# Need Some Help To With This Video



## Silverbear (19/8/14)

This lady is attempting to show how to refill a carto for a cig-a-like, but I am damned if I can see what see is trying to demonstrate. Need someone else to perherps tell how or what she is doing.

Reactions: Funny 6


----------



## WHeunis (19/8/14)

As far as I can gather she is trying to show off her tits while being sloshed.

Also, some sideshow about filling a carto... and doing so pretty poorly.
Basically just forcing liquid into the carto through the little airhole at the bottom, by using the little sleeve that the carto came packed in.


EDIT: a few hours later, i caught on to your *wink*; I'm clearly way too old and too married...

Reactions: Thanks 1


----------



## Silverbear (19/8/14)




----------



## Kuhlkatz (19/8/14)

Now that's some really nice tips....
TIPS I said !!

P.S. I confess that I had to watch the video twice as I saw no demo on the first attempt - it really takes concentration.

P.P.S. Now I'm wondering if Rip Trippers got some inspiration off this video for his signature saying ?

Reactions: Funny 3


----------



## BumbleBee (20/8/14)

I'm sorry, you guys lost me, is this video somehow vape related?

Reactions: Funny 3


----------



## WHeunis (20/8/14)

WHeunis said:


> As far as I can gather she is trying to show off her tits while being sloshed.
> 
> Also, some sideshow about filling a carto... and doing so pretty poorly.
> Basically just forcing liquid into the carto through the little airhole at the bottom, by using the little sleeve that the carto came packed in.


 
@Silverbear 
a few hours later, i caught on to your *wink*; I'm clearly way too old and too married...

Reactions: Funny 1


----------



## zadiac (20/8/14)

What refill?
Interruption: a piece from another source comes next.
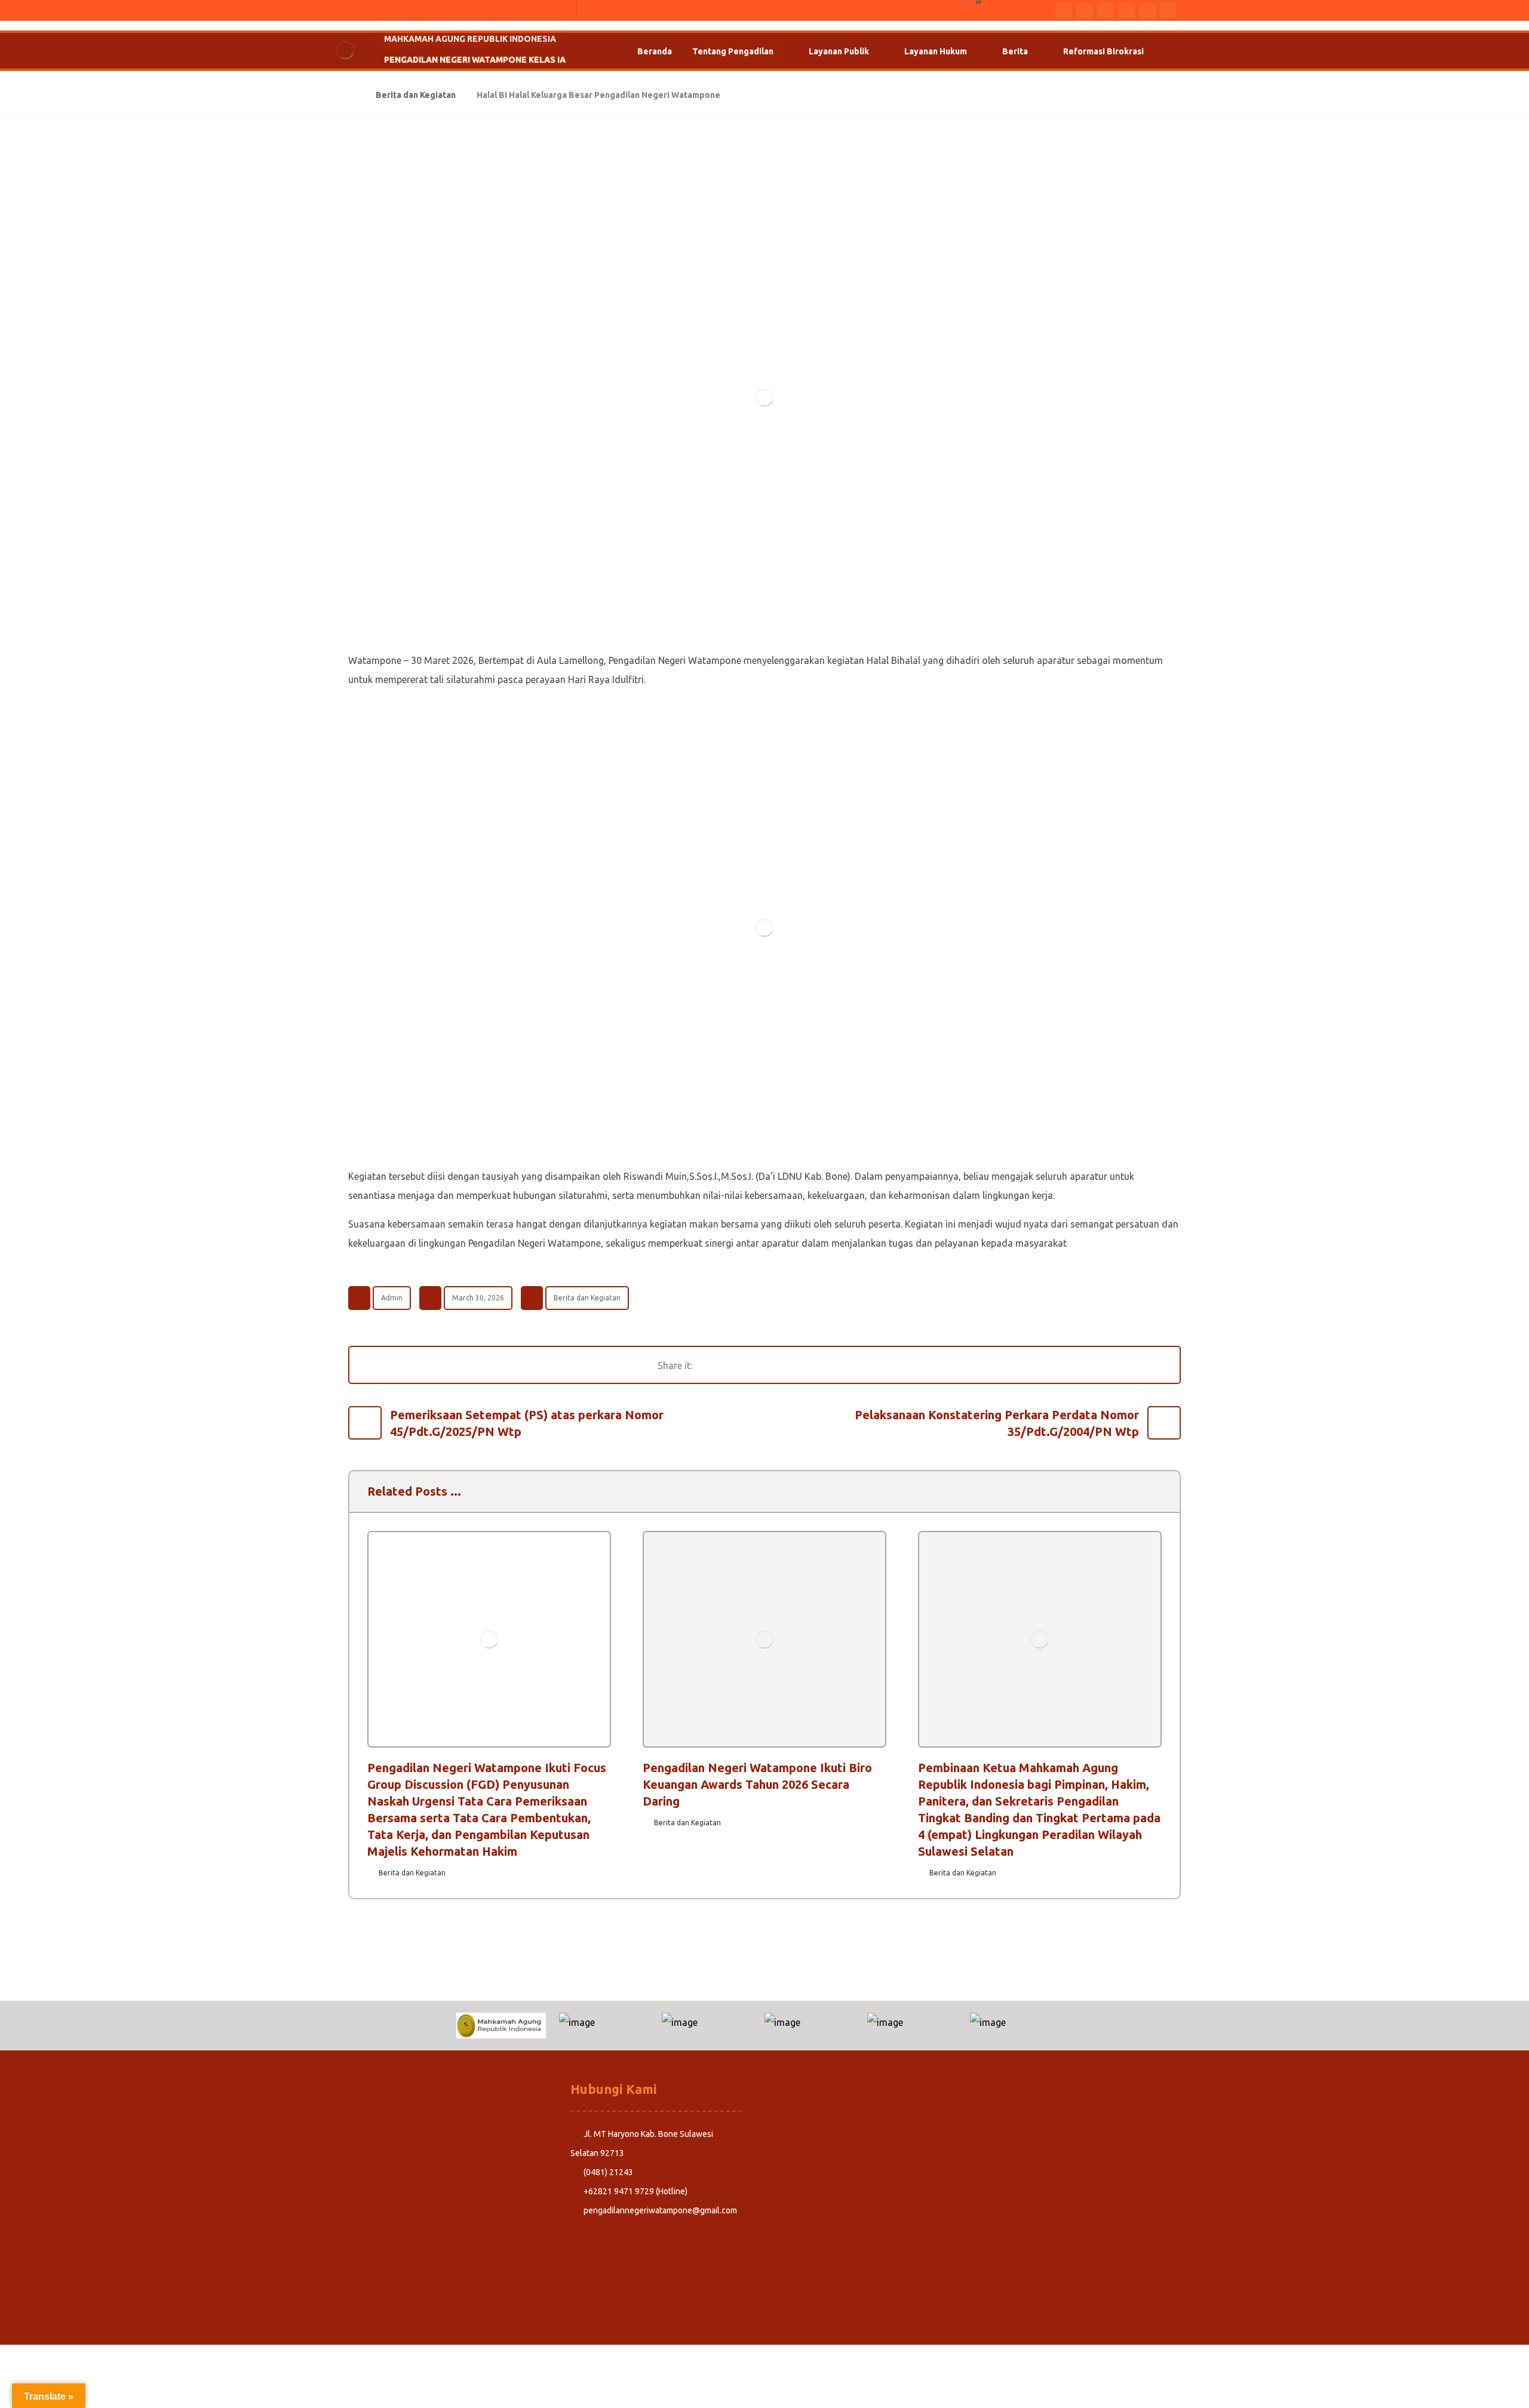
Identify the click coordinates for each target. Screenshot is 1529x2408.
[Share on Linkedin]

I never saw a refill vid


----------



## BumbleBee (20/8/14)

zadiac said:


> What refill? I never saw a refill vid


yeah, checked it again.... something about a condom, will try watching it again later, I know she's trying to tell us something


----------



## Marzuq (20/8/14)

I watched. I focused. I liked. No idea what it was about but I was concentrating all the way thru. 

Sent from my SM-N9005 using Tapatalk


----------